Self-supervised learning has demonstrated remarkable capability in representation learning for skeleton-based action recognition. Existing methods mainly focus on applying global data augmentation to generate different views of the skeleton sequence for contrastive learning. However, due to the rich action clues in the skeleton sequences, existing methods may only take a global perspective to learn to discriminate different skeletons without thoroughly leveraging the local relationship between different skeleton joints and video frames, which is essential for real-world applications. In this work, we propose a Partial Spatio-Temporal Learning (PSTL) framework to exploit the local relationship from a partial skeleton sequences built by a unique spatio-temporal masking strategy. Specifically, we construct a negative-sample-free triplet steam structure that is composed of an anchor stream without any masking, a spatial masking stream with Central Spatial Masking (CSM), and a temporal masking stream with Motion Attention Temporal Masking (MATM). The feature cross-correlation matrix is measured between the anchor stream and the other two masking streams, respectively. (1) Central Spatial Masking discards selected joints from the feature calculation process, where the joints with a higher degree of centrality have a higher possibility of being selected. (2) Motion Attention Temporal Masking leverages the motion of action and remove frames that move faster with a higher possibility. Our method achieves state-of-the-art performance on NTURGB+D 60, NTURGB+D 120 and PKU-MMD under various downstream tasks. Furthermore, a practical evaluation is performed where some skeleton joints are lost in downstream tasks.In contrast to previous methods that suffer from large performance drops, our PSTL can still achieve remarkable results under this challenging setting, validating the robustness of our method.
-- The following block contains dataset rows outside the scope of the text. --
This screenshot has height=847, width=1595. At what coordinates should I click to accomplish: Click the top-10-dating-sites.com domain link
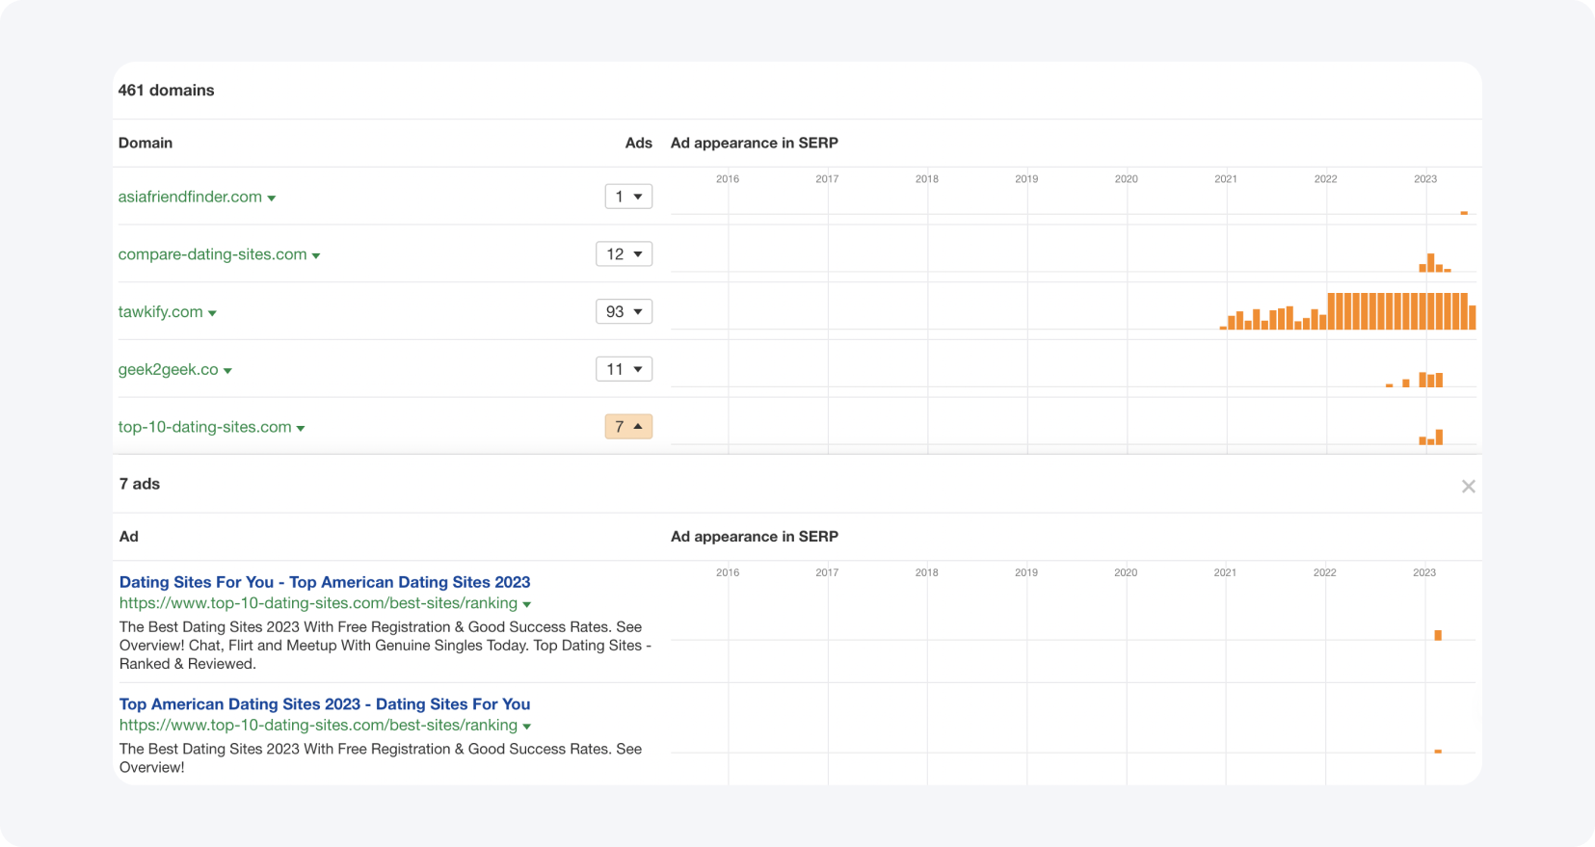tap(204, 427)
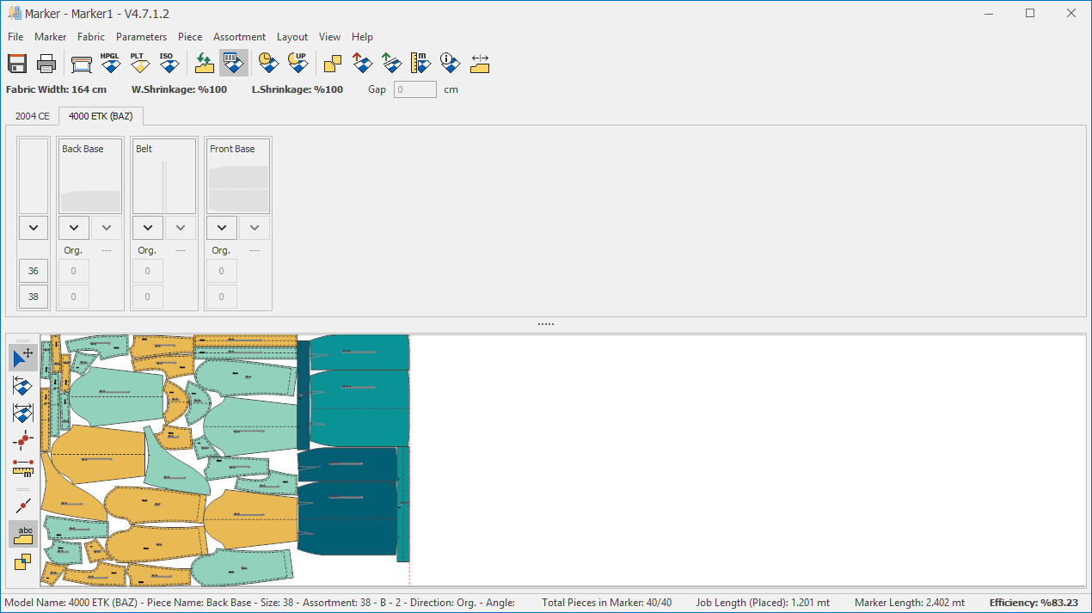This screenshot has height=613, width=1092.
Task: Expand the Back Base piece dropdown
Action: click(74, 228)
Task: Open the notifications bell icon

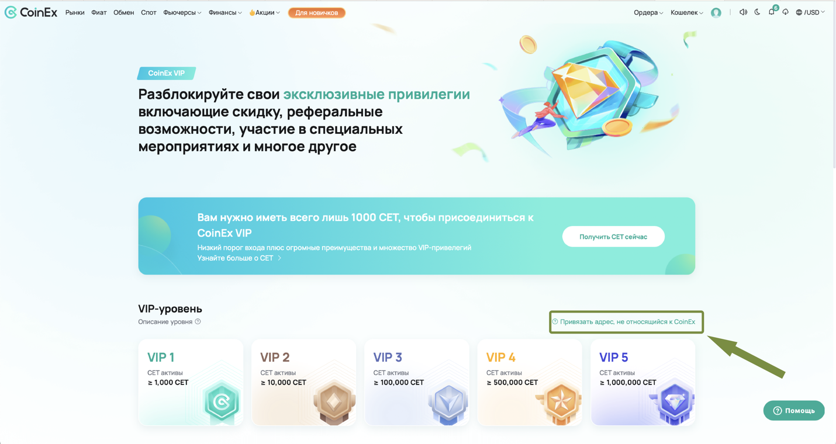Action: pyautogui.click(x=772, y=12)
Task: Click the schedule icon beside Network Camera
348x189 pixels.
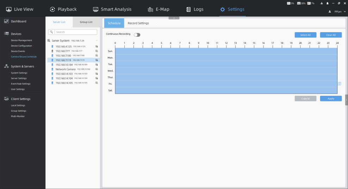Action: (97, 69)

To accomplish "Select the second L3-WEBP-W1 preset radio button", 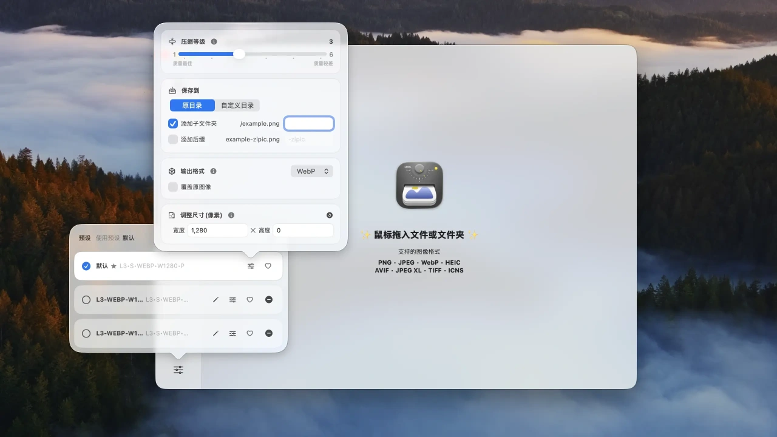I will (x=86, y=299).
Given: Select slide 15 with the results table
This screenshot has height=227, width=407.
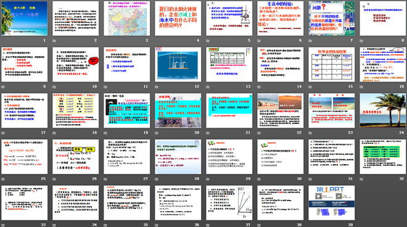Looking at the screenshot, I should 332,64.
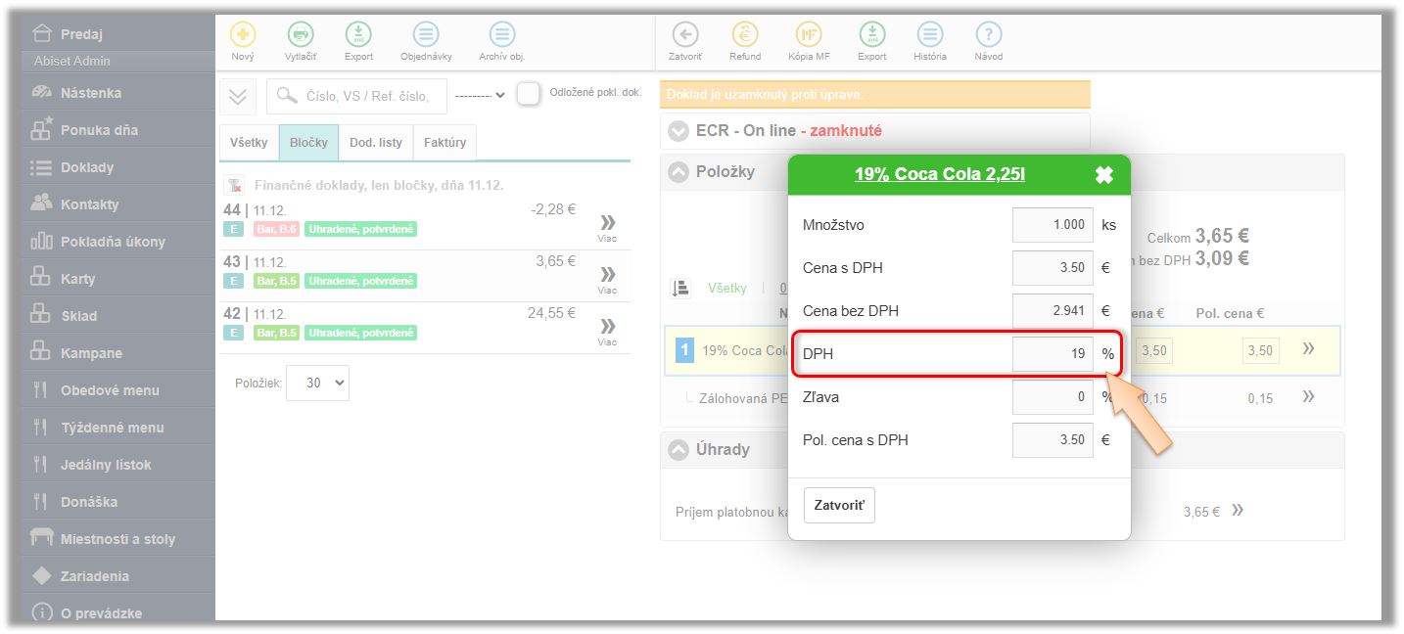Close the Coca Cola dialog with X
This screenshot has height=634, width=1404.
[1103, 175]
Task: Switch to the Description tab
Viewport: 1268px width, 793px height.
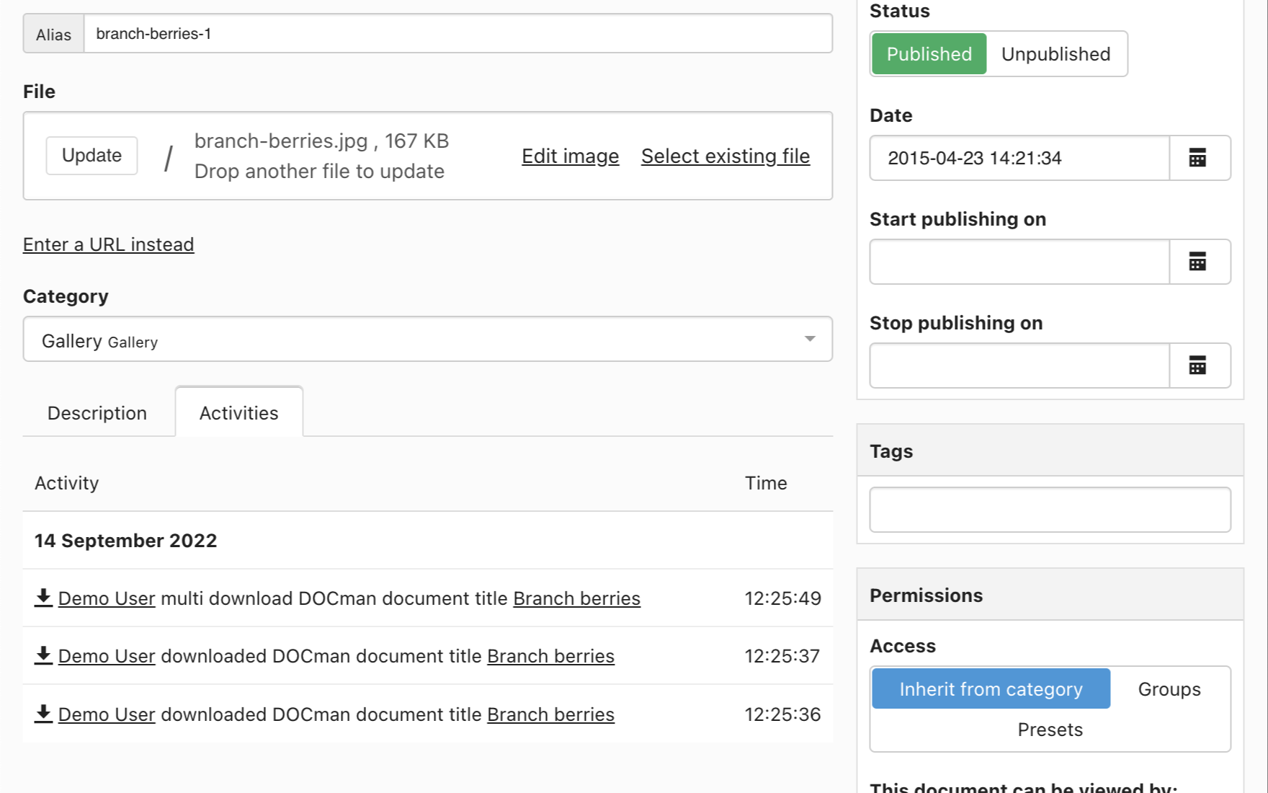Action: [97, 413]
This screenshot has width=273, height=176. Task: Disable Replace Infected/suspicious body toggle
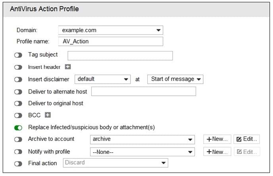coord(18,127)
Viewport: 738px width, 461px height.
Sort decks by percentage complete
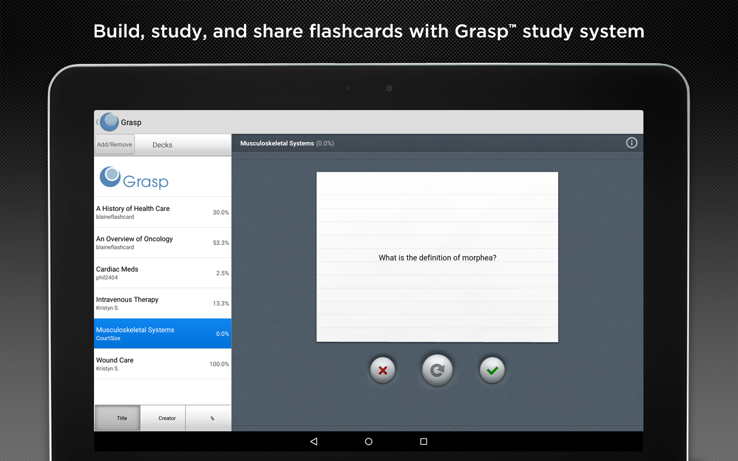(211, 418)
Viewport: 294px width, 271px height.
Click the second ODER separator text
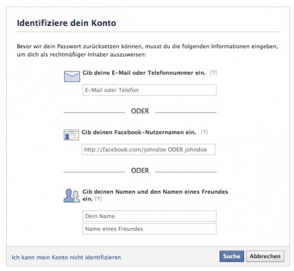pos(140,171)
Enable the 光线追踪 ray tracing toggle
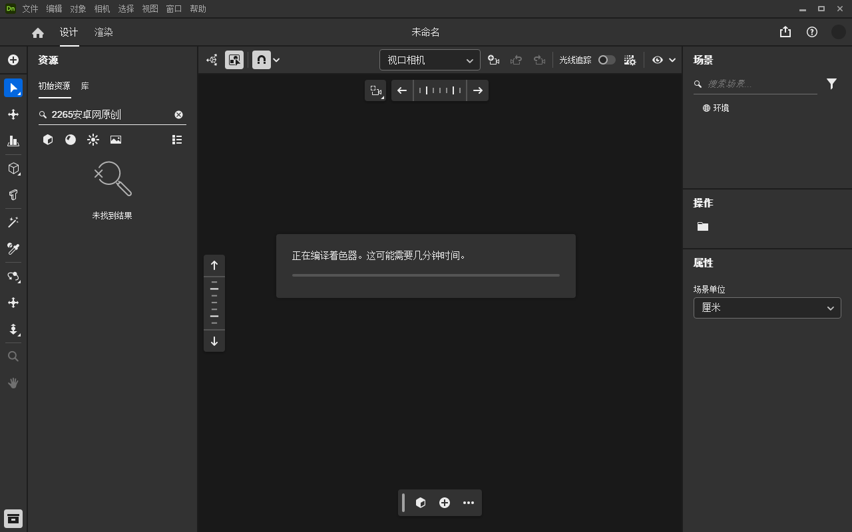This screenshot has width=852, height=532. pyautogui.click(x=606, y=60)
翻译：自监督学习在基于骨架的动作识别表示学习中已展现出显著能力。现有方法主要关注应用全局数据增强生成骨架序列的不同视图以进行对比学习。然而，由于骨架序列中蕴含丰富的动作线索，现有方法可能仅从全局视角学习区分不同骨架，未能充分利用不同骨骼关节点与视频帧之间的局部关系，而这对于实际应用至关重要。本文提出一种部分时空学习（PSTL）框架，通过独特的时空掩码策略构建的部分骨架序列来挖掘局部关系。具体而言，我们构建了一种无负样本的三流结构，包括无任何掩码的锚点流、带有中央空间掩码（CSM）的空间掩码流以及带有运动注意力时间掩码（MATM）的时间掩码流。分别测量锚点流与另外两个掩码流之间的特征互相关矩阵：（1）中央空间掩码从特征计算过程中丢弃选中的关节点，其中中心性更高的关节点被选中的概率更大；（2）运动注意力时间掩码利用动作的运动信息，以更高概率移除运动速度更快的帧。在NTURGB+D 60、NTURGB+D 120和PKU-MMD数据集上，我们的方法在多种下游任务中达到了最先进性能。此外，我们还进行了实际场景评估——当部分骨骼关节点在下游任务中缺失时，与先前方法性能大幅下降不同，我们的PSTL在此挑战性设置下仍能取得显著结果，验证了方法的鲁棒性。